[Start of section]

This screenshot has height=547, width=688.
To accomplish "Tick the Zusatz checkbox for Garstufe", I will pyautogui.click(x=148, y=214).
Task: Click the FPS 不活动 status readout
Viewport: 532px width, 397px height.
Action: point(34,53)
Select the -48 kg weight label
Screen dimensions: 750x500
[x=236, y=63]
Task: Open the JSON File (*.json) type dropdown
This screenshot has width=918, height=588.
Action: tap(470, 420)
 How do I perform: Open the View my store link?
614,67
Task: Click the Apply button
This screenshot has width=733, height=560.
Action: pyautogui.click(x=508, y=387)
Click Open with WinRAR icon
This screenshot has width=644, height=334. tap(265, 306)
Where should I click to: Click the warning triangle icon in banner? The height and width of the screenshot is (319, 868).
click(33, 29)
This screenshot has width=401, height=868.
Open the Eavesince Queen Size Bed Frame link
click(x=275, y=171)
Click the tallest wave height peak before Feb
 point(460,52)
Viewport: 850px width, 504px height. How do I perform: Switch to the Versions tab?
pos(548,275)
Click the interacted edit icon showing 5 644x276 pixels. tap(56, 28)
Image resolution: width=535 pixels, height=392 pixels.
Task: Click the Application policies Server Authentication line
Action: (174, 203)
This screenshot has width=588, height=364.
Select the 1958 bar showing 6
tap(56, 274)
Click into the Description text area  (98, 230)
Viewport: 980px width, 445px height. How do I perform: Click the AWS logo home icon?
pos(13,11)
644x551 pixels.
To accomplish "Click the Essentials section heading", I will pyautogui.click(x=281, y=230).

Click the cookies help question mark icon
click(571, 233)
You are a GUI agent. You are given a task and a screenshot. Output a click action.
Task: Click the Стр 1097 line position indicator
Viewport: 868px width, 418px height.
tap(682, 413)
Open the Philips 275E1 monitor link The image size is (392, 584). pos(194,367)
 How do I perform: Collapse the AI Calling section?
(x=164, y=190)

[End of section]

## Exercise directions
Down to the last character, restate every record.

## Reply
This screenshot has height=547, width=688.
To accomplish "Tick the Zusatz checkbox for Garstufe", I will pyautogui.click(x=148, y=214).
Task: Click the FPS 不活动 status readout
Viewport: 532px width, 397px height.
Action: point(34,53)
Select the -48 kg weight label
Screen dimensions: 750x500
[x=236, y=63]
Task: Open the JSON File (*.json) type dropdown
This screenshot has width=918, height=588.
Action: tap(470, 420)
 How do I perform: Open the View my store link?
614,67
Task: Click the Apply button
This screenshot has width=733, height=560.
Action: pyautogui.click(x=508, y=387)
Click Open with WinRAR icon
This screenshot has width=644, height=334. tap(265, 306)
Where should I click to: Click the warning triangle icon in banner? The height and width of the screenshot is (319, 868).
click(33, 29)
This screenshot has width=401, height=868.
Open the Eavesince Queen Size Bed Frame link
click(x=275, y=171)
Click the tallest wave height peak before Feb
 point(460,52)
Viewport: 850px width, 504px height. How do I perform: Switch to the Versions tab?
pos(548,275)
Click the interacted edit icon showing 5 644x276 pixels. tap(56, 28)
Image resolution: width=535 pixels, height=392 pixels.
Task: Click the Application policies Server Authentication line
Action: (174, 203)
This screenshot has width=588, height=364.
Select the 1958 bar showing 6
tap(56, 274)
Click into the Description text area  (98, 230)
Viewport: 980px width, 445px height. How do I perform: Click the AWS logo home icon?
pos(13,11)
644x551 pixels.
To accomplish "Click the Essentials section heading", I will pyautogui.click(x=281, y=230).

Click the cookies help question mark icon
click(571, 233)
You are a GUI agent. You are given a task and a screenshot. Output a click action.
Task: Click the Стр 1097 line position indicator
Viewport: 868px width, 418px height.
tap(682, 413)
Open the Philips 275E1 monitor link The image size is (392, 584). pos(194,367)
 How do I perform: Collapse the AI Calling section?
(x=164, y=190)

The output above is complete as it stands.